One way to ensure your business remains compliant—and successful—is to use a methodology like Six Sigma. According to ASQ, “Using Six Sigma tools for continuous improvement (CI) is a proven method for meeting or exceeding FDA requirements for medical devices. Optical Integrity Inc., a manufacturer of medical devices, used the Six Sigma define, measure, analyze, improve and control (DMAIC) process to comply with the FDA’s concept of current good manufacturing practice (cGMP) and ISO 9001 requirements. The manufacturer’s achievement demonstrates the synergy that can exist between CI and cGMP requirements. Adopting a Six Sigma philosophy provides a compliant quality management system and a means for meeting both the regulatory requirements and international quality standards.”
Of course, Six Sigma is not the only solution. Using lean or your own production system can be another method to get results.
Quality professionals understand compliance is important. But maintaining compliance and the highest levels of quality require a thoughtful approach to both.
“Meeting the challenge of manufacturing regulatory compliance requires establishing a consistent top-down strategy, process and tools that ensures compliance across the enterprise,” writes Joe Barkai. “Although regulations and compliance laws do not show special leniency towards SMBs, small organizations do have certain advantages: they have smaller data sets and fewer personnel with access to that data. On the other hand, SMBs may not have the necessary compliance expertise and focus, and IT personnel to manage and secure the data repositories.”
In some cases, smaller businesses have been in a better position because of recent government programs in response to the pandemic. But larger companies may have a deep well of expertise to rely on for compliance issues. So you’re in a decent place to start either way.
No matter which strategy you use, audits are no doubt a part of this process.

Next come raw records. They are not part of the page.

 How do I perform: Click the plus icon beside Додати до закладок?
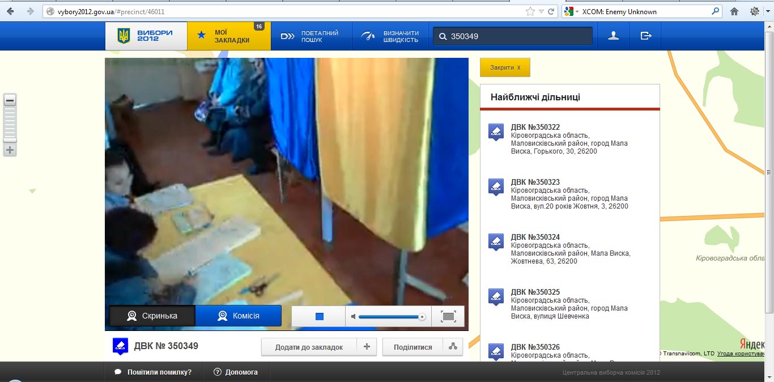pyautogui.click(x=367, y=347)
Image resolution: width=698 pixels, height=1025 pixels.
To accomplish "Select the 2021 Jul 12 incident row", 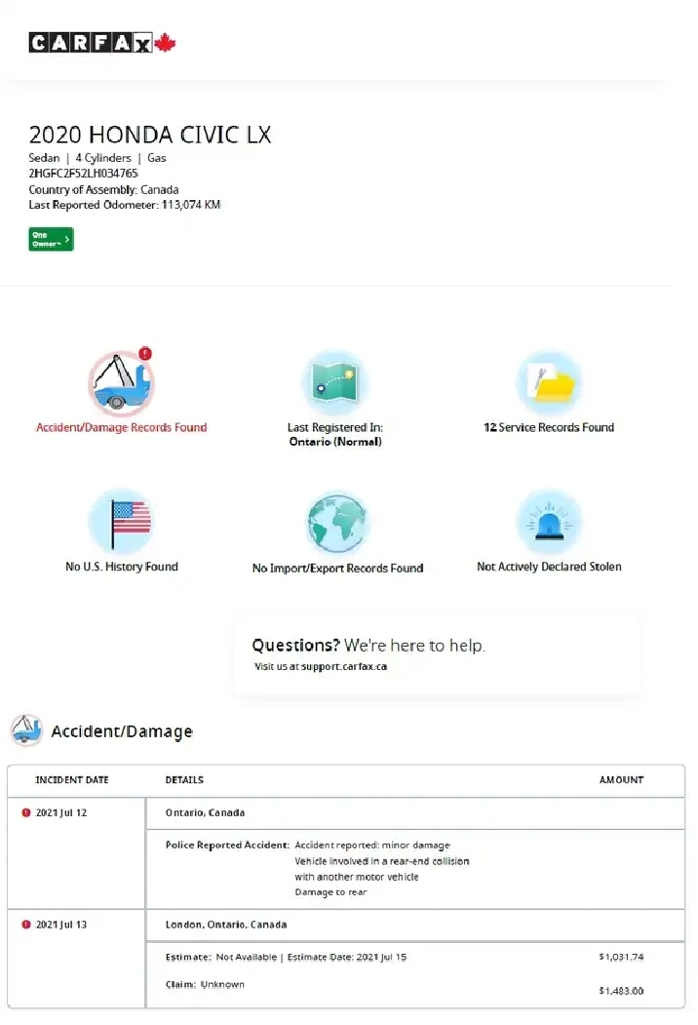I will pyautogui.click(x=61, y=812).
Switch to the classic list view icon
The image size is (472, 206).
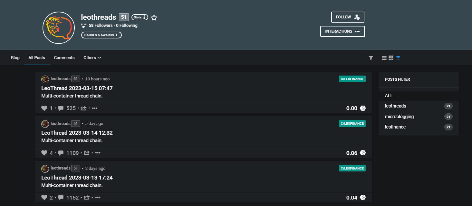click(x=384, y=58)
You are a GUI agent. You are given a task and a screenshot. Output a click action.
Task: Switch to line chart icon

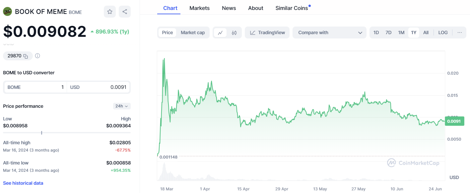(220, 32)
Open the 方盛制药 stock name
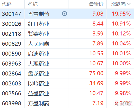134x108 pixels. (39, 103)
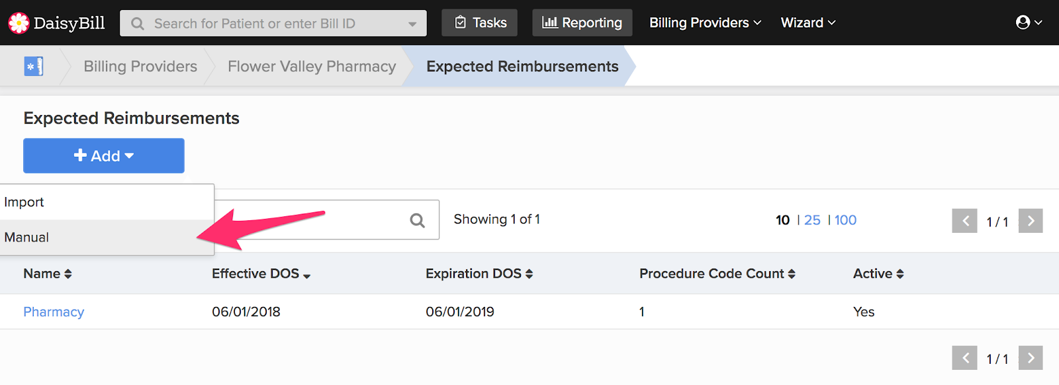Screen dimensions: 1059x385
Task: Click the blue Add button
Action: click(104, 155)
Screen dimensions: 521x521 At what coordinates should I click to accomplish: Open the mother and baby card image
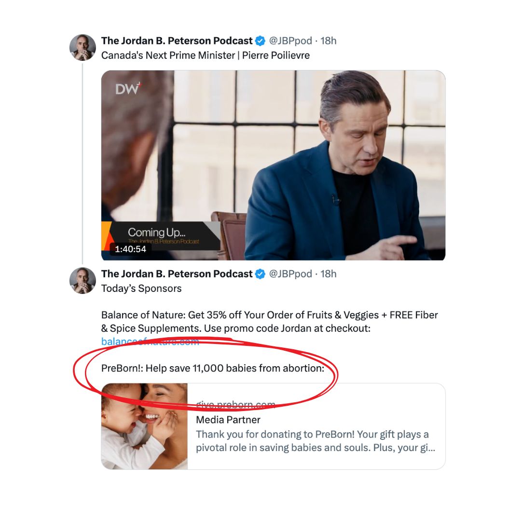[x=144, y=426]
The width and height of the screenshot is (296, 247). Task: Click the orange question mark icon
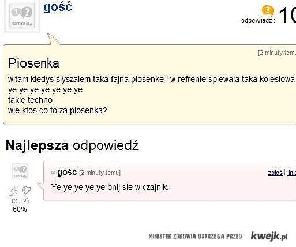click(268, 10)
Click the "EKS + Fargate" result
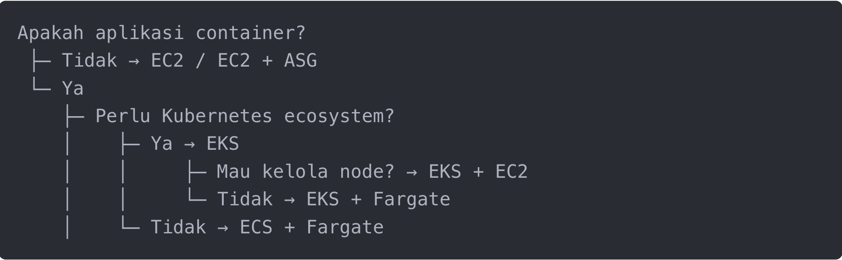This screenshot has height=260, width=842. point(378,199)
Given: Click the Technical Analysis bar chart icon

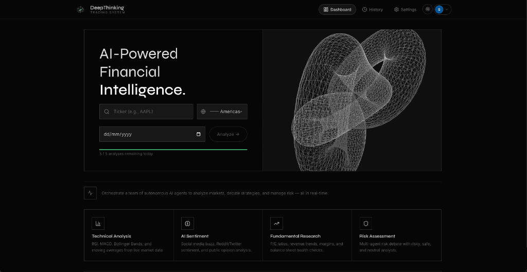Looking at the screenshot, I should (98, 223).
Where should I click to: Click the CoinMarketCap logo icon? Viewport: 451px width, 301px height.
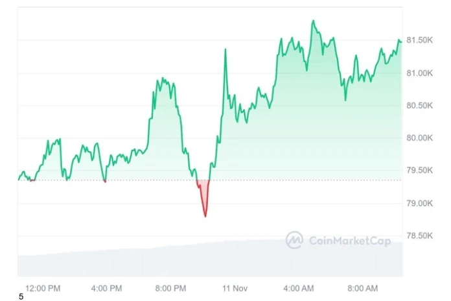pos(294,241)
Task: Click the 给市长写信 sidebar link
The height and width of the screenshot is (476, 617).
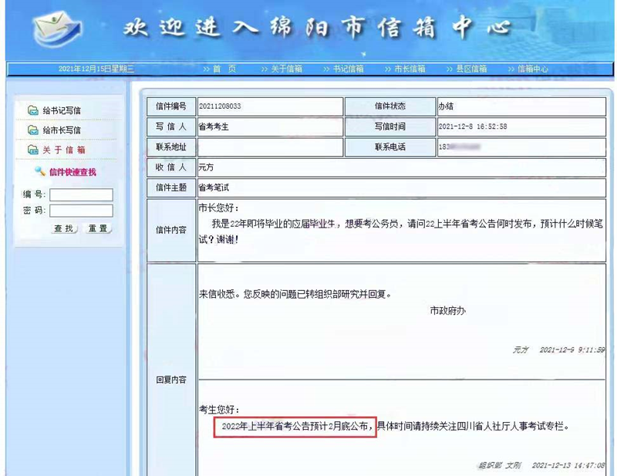Action: click(62, 130)
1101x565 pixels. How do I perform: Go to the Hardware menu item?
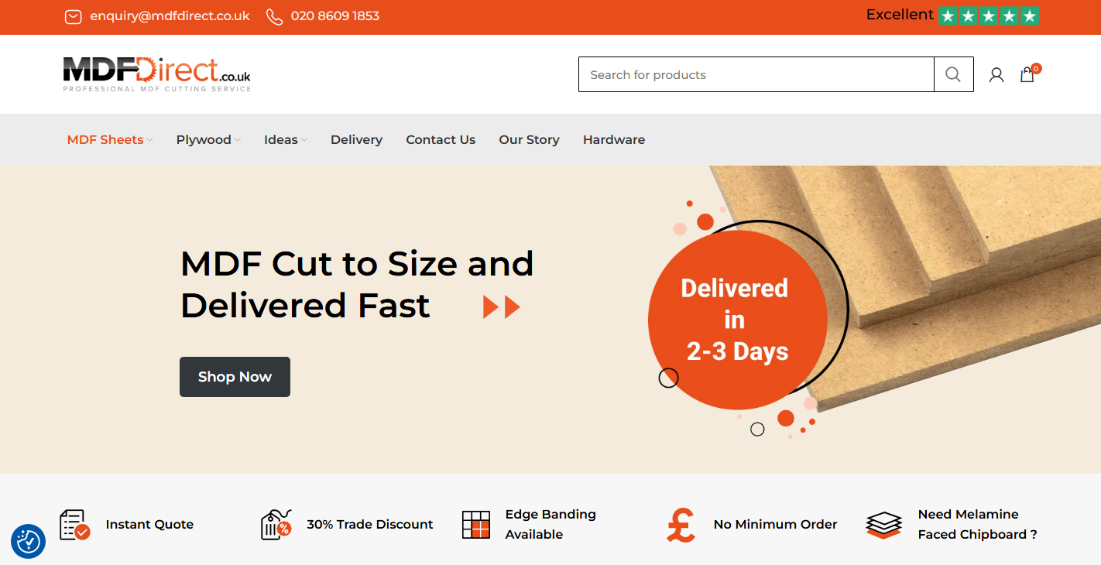tap(614, 139)
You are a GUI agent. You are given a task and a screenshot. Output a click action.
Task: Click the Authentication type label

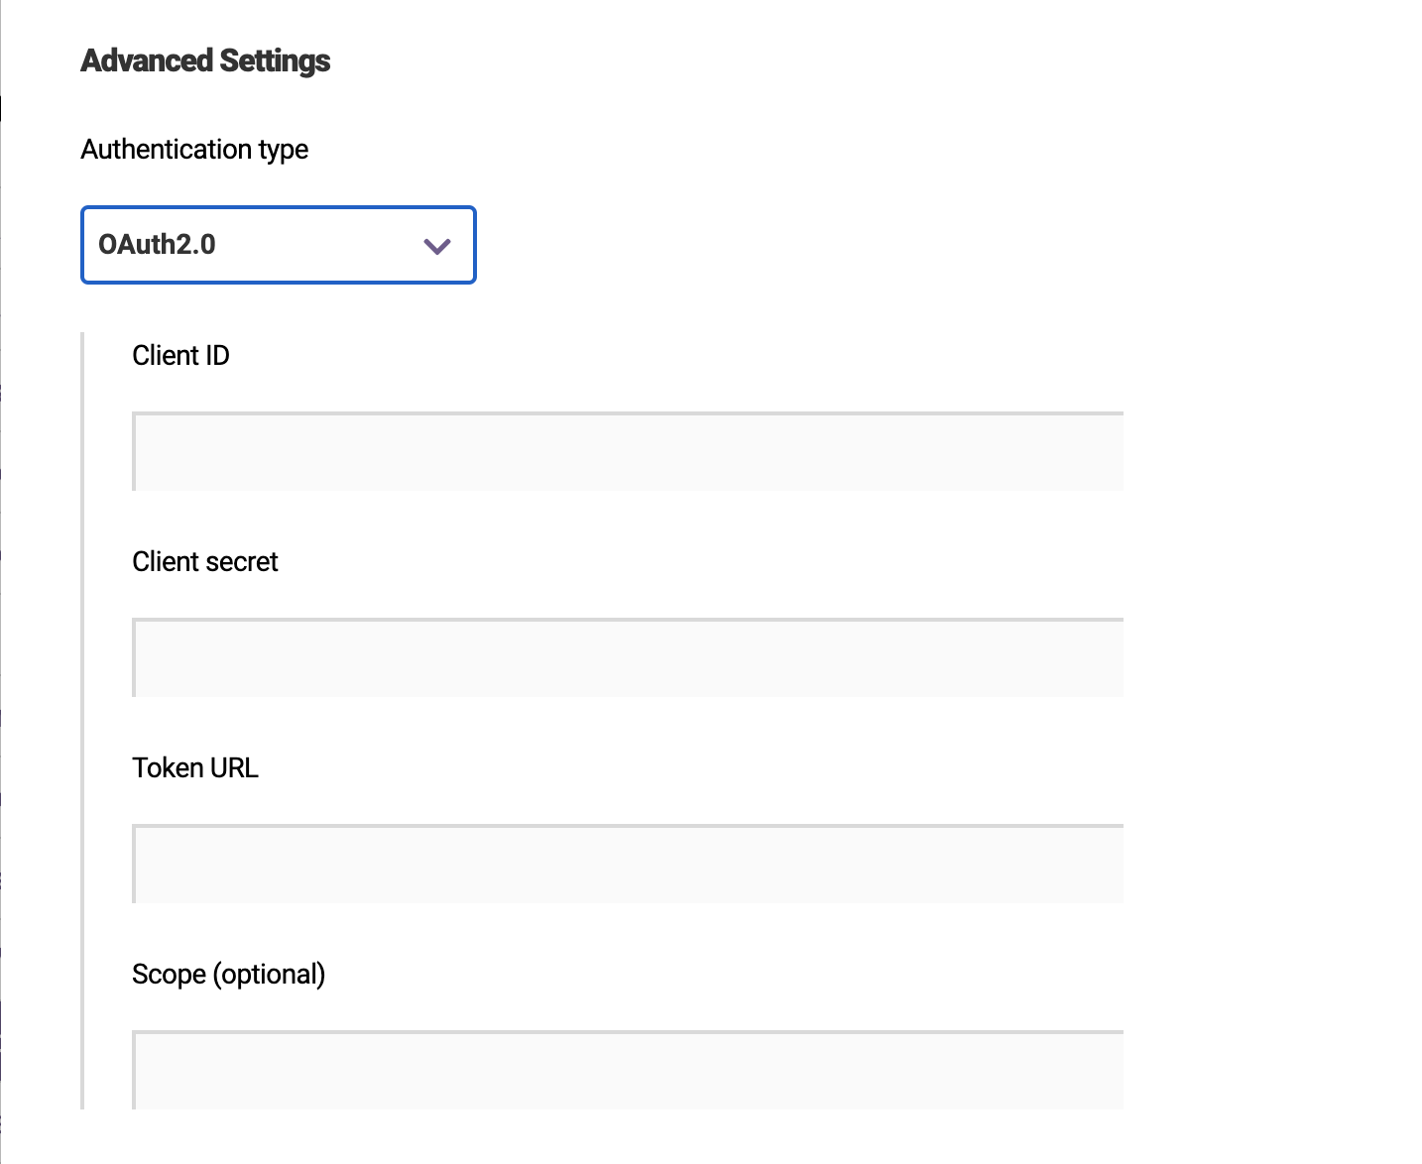coord(194,149)
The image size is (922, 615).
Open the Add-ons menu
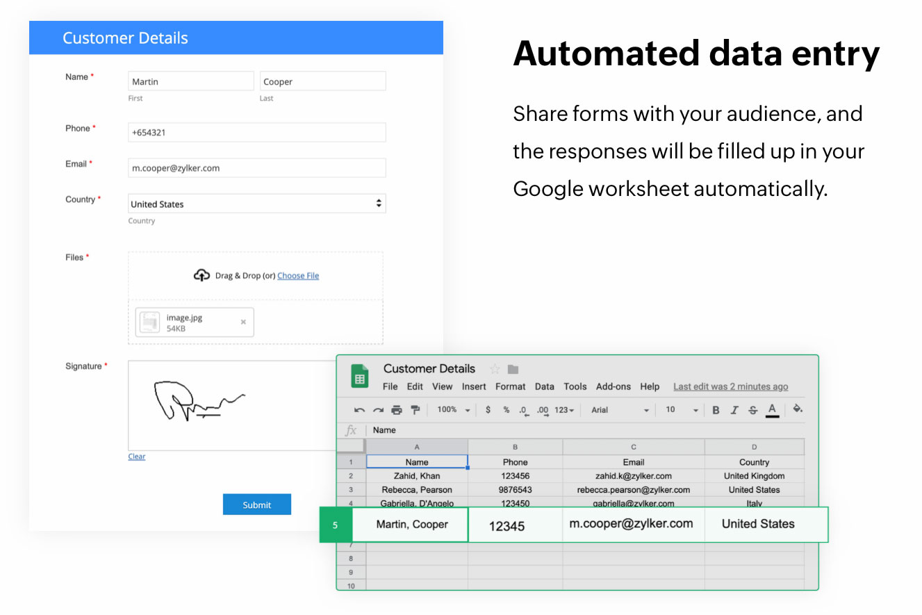click(613, 386)
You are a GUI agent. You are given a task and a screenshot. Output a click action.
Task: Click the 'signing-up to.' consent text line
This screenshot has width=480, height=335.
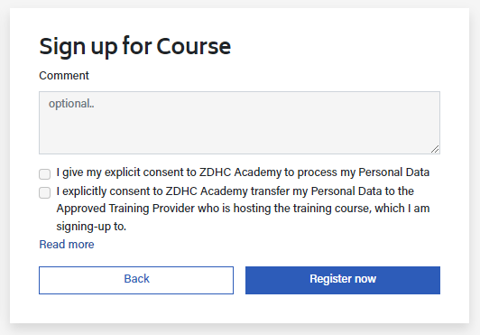click(91, 227)
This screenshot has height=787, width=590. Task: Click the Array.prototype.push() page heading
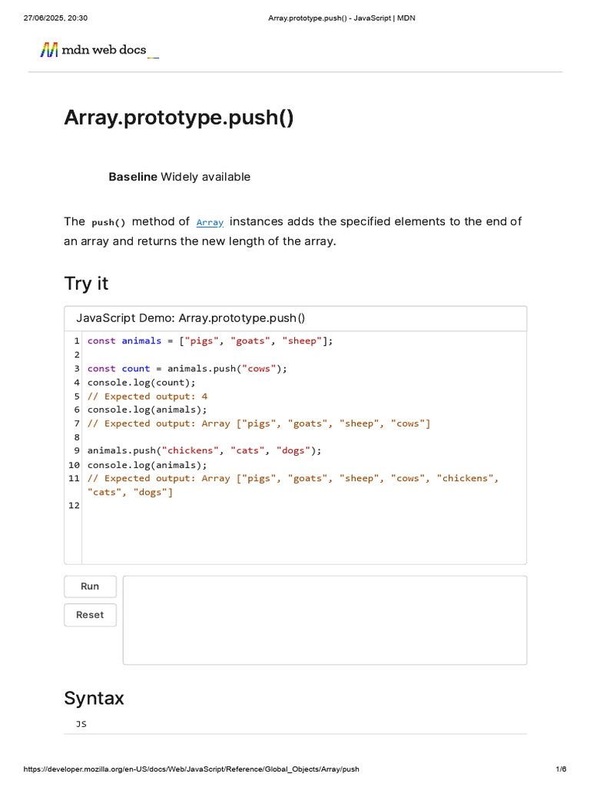[178, 118]
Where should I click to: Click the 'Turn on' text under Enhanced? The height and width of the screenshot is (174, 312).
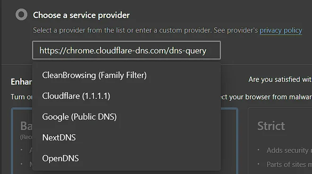(22, 97)
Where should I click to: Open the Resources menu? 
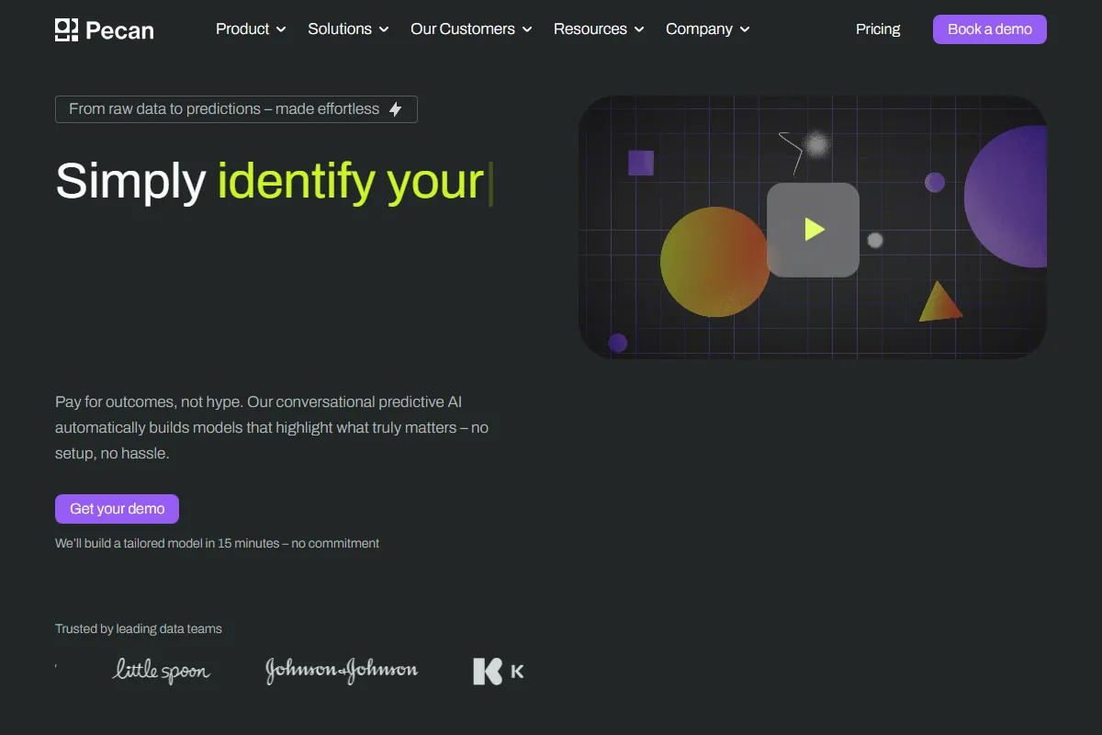[590, 29]
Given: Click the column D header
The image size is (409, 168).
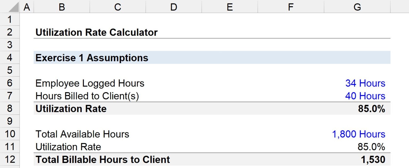Looking at the screenshot, I should tap(174, 7).
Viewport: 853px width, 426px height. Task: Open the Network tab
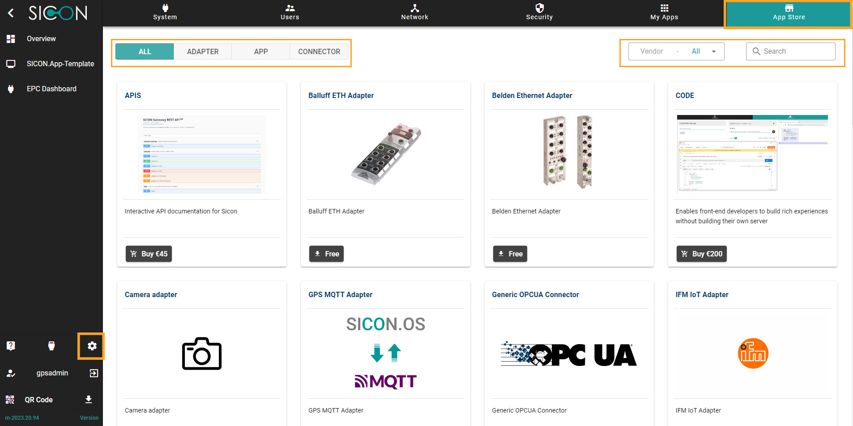pyautogui.click(x=414, y=13)
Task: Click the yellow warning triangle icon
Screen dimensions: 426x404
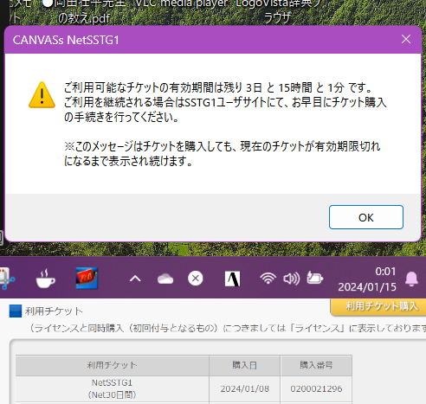Action: [42, 95]
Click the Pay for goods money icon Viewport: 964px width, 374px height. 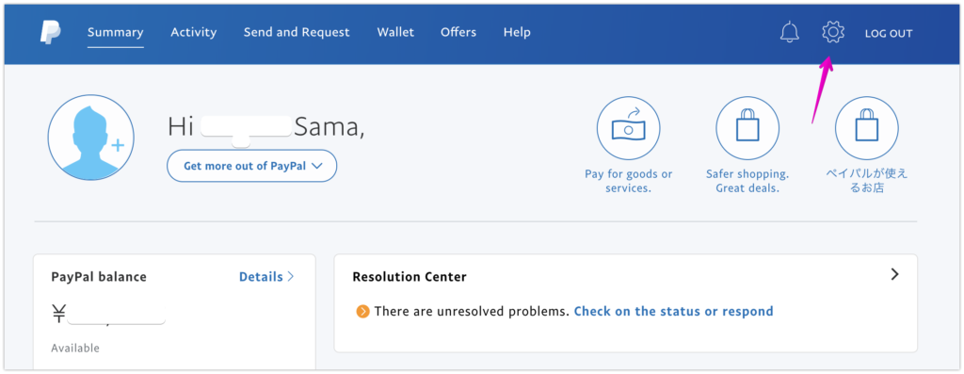point(628,128)
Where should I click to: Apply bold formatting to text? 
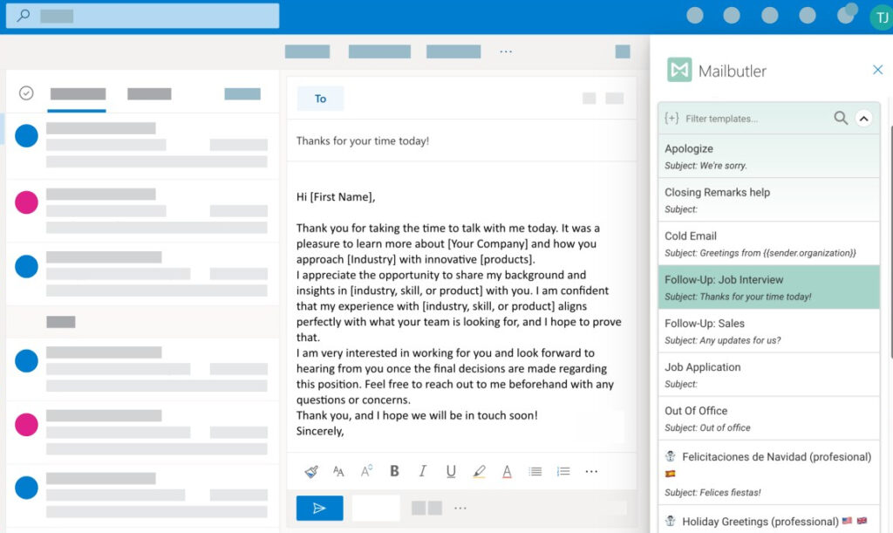click(394, 471)
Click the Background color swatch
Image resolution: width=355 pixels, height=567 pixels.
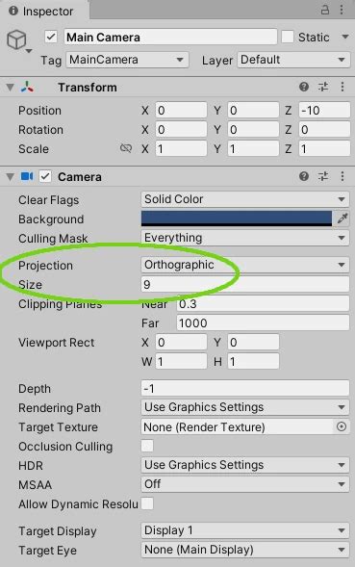pyautogui.click(x=237, y=219)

Compliance audits are no doubt a familiar feature at your company, but consider how a performance audit might help your quality as well.
According to ASQ, there are a few things to consider with various types of audits. While a performance audits may not be as high a priority as a compliance audit, it still can provide tremendous value.
ASQ says, “Value-added assessments, management audits, added value auditing, and continual improvement assessment are terms used to describe an audit purpose beyond compliance and conformance. The purpose of these audits relates to organization performance. Audits that determine compliance and conformance are not focused on good or poor performance, yet. Performance is an important concern for most organizations.
A key difference between compliance audits, conformance audits, and improvement audits is the collection of evidence related to organization performance versus evidence to verify conformance or compliance to a standard or procedure. An organization may conform to its procedures for taking orders, but if every order is subsequently changed two or three times, management may have cause for concern and want to rectify the inefficiency.”
In other words, being in compliance doesn’t mean you’re necessarily using best practices. Improvement may not always go hand in hand with quality standards. You have to take the next step to get results.
It’s a difficult prospect to seek out new ways to improve your operations. But it is also a necessity.
“The quality and compliance industry is ready for change,” according to Forbes. “After decades of seeing money poured into the industry with little to no tangible benefits to show for it, it’s time for technology to provide departments with the tools they need to succeed.”